**WHAT NEEDS TO BE DONE**
No pictures belong in the answer. Repeat all the entries exactly.

::::

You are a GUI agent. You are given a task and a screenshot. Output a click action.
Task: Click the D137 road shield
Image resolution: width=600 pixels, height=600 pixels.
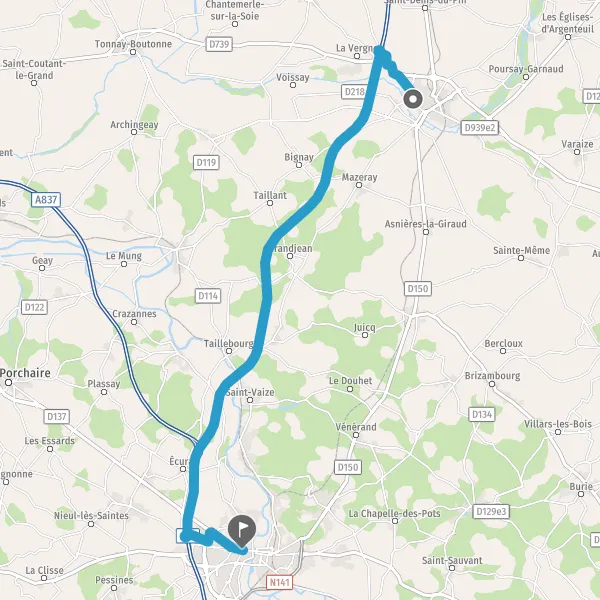click(x=57, y=416)
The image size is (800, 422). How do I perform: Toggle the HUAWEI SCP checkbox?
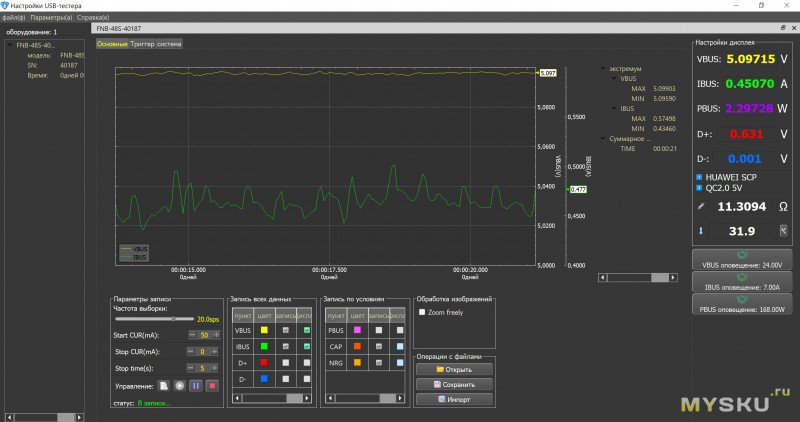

::::

**OUTPUT FOR THIS TASK**
You are a GUI agent. You are given a task and a screenshot. Output a click action.
Task: Click the D137 road shield
Image resolution: width=600 pixels, height=600 pixels.
click(x=57, y=416)
The image size is (800, 422). How do I perform: Toggle the HUAWEI SCP checkbox?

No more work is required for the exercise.